To find the depth of a rainfall of duration D and return period T at a given location in the UK, the following should be carried out:
1. Find M5-60 minutes rainfall depth and "r" for the location using FSR maps.
2. Divide this rainfall depth by "r" to get the M5-2 days depth.
3. Multiply the M5-2 days depth by factor Z1 to find the M5-D depth.
4. Multiply the M5-D depth by factor Z2 (the growth factor) to find the MT-D depth.
5. Multiply the MT-D depth by the Areal Reduction Factor (ARF).

===Example===
Find the depth of rainfall from a storm of duration 6 hours and return period 10 years on a catchment of 5 km^{2} in Sheffield.
1. From the FSR maps, the M5-60 minutes rainfall is 20.5mm, and "r" = 0.4.
2. Divide 20.5mm by 0.4 to get 51.3mm, which is the M5-2 days rainfall depth.
3. Factor Z1 = 0.64, so multiply 51.3mm by 0.64 to get 32.8mm.
4. Factor Z2 = 1.16, so multiply 32.8mm by 1.16 to get 38.1mm.
5. The ARF is 0.96, so multiply 38.1mm by 0.96 to get 36.6mm.
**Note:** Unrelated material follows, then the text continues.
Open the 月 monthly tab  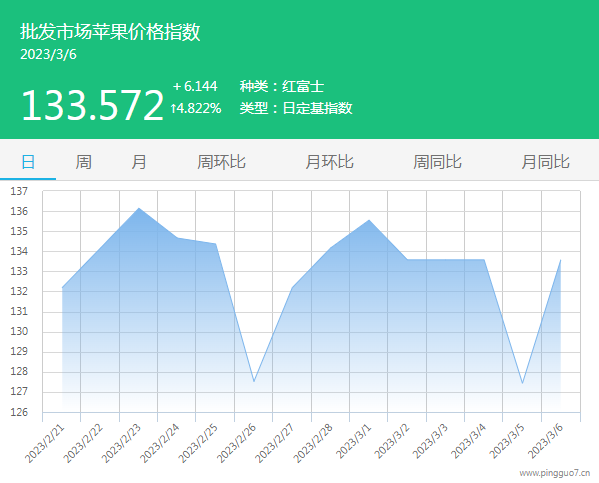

Therefore the expected depth of rainfall from the storm is 36.6mm. The mean intensity of rainfall is given by 36.6mm divided by 6 hours, which is 6.1mm/hour.

===Storm profiles===
The above method is sufficient for finding the overall depth of rainfall during a storm. However, it is often useful from an engineering perspective to predict the intensity of rainfall during the storm, to allow structures such as drains and sewers to be designed with sufficient capacity for stormwater.

In general, the intensity of a storm is highest at the mid-duration point (known as the peak), and lowest at the start and end of the storm. Therefore, peaked profiles are applied to the storm data to provide a more realistic description of the rainfall intensity during the storm.

==Flood Estimation Handbook==
The Flood Estimation Handbook was published in 1999 and replaces the FSR. It is based on the percentage runoff equation:

$PR = 0.829PIMP + 25SOIL + 0.078UCWI - 20.7$

where PR is percentage runoff, PIMP is percentage imperviousness of the catchment, SOIL is the soil index and UCWI is urban catchment wetness index.